*** DATA FOR THE TASK ***
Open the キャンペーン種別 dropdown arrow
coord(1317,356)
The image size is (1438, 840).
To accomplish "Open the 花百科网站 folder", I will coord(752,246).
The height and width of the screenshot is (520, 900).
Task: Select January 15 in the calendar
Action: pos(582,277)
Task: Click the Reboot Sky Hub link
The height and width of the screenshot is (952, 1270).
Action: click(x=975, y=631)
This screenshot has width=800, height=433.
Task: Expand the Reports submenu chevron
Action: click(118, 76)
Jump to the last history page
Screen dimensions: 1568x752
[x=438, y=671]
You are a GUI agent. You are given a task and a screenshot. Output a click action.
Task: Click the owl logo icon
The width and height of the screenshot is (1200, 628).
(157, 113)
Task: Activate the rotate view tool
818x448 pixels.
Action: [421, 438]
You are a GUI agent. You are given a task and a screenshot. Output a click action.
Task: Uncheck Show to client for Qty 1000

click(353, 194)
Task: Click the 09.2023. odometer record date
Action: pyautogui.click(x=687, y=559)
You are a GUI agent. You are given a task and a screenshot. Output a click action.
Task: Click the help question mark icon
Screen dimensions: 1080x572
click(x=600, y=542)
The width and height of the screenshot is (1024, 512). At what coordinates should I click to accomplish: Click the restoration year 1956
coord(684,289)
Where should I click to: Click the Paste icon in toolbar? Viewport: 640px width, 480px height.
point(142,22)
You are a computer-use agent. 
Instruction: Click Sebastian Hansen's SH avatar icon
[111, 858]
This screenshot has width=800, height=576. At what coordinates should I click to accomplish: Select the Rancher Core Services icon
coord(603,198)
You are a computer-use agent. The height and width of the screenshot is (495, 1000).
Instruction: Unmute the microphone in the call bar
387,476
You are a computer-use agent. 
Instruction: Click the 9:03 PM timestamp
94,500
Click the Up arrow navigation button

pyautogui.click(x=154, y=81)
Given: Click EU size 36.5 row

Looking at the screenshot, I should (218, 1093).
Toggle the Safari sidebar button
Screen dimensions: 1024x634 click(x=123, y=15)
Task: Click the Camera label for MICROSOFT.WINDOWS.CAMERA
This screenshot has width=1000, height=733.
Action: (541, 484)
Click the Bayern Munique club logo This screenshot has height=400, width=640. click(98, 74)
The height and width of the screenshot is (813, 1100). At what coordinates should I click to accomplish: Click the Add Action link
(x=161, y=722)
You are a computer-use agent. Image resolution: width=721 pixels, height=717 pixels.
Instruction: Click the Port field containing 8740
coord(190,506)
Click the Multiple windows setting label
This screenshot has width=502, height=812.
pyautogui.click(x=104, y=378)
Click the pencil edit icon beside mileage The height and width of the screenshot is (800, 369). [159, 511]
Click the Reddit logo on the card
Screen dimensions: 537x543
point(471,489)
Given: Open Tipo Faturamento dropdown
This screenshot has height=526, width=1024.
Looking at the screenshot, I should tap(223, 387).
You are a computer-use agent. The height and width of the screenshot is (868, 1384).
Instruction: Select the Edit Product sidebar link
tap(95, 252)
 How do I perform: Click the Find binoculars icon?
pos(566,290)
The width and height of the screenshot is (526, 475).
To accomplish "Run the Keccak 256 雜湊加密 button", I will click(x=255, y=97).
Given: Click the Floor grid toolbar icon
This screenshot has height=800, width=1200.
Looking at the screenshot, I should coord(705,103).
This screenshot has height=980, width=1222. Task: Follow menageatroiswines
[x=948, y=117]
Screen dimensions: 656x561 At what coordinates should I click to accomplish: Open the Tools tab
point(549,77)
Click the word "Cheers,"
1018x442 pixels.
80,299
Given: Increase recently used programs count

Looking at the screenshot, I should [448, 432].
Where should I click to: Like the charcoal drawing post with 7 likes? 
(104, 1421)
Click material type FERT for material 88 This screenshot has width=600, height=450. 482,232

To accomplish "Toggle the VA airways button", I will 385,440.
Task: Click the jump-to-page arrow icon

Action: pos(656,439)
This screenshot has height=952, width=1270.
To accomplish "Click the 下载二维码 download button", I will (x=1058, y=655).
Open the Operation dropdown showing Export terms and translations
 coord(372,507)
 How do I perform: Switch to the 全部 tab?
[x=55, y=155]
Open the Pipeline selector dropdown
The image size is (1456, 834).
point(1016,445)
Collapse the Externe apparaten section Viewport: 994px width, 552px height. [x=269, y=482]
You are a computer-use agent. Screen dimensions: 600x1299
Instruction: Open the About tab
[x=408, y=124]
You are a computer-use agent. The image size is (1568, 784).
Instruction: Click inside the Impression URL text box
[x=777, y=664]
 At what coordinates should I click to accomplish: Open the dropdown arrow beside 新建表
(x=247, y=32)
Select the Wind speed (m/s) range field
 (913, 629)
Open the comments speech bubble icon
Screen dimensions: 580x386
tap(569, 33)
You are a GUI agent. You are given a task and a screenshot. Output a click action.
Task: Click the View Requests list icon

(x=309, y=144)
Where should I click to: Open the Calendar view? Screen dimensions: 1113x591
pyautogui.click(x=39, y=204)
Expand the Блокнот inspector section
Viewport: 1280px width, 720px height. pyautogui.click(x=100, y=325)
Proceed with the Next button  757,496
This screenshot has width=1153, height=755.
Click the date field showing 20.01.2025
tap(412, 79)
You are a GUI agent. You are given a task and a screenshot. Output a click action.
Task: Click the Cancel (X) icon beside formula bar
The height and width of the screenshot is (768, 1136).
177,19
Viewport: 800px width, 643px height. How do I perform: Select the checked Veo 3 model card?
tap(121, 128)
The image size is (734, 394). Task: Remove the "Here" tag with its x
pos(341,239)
*** End of DATA FOR THE TASK ***
**WHAT TO WORK ON:**
Please filter the entries above down to the lines holding "logo" and copy them.

**RESPONSE AREA:**
Task: Click the owl logo icon
Click the Bayern Munique club logo This screenshot has height=400, width=640. click(98, 74)
Click the Reddit logo on the card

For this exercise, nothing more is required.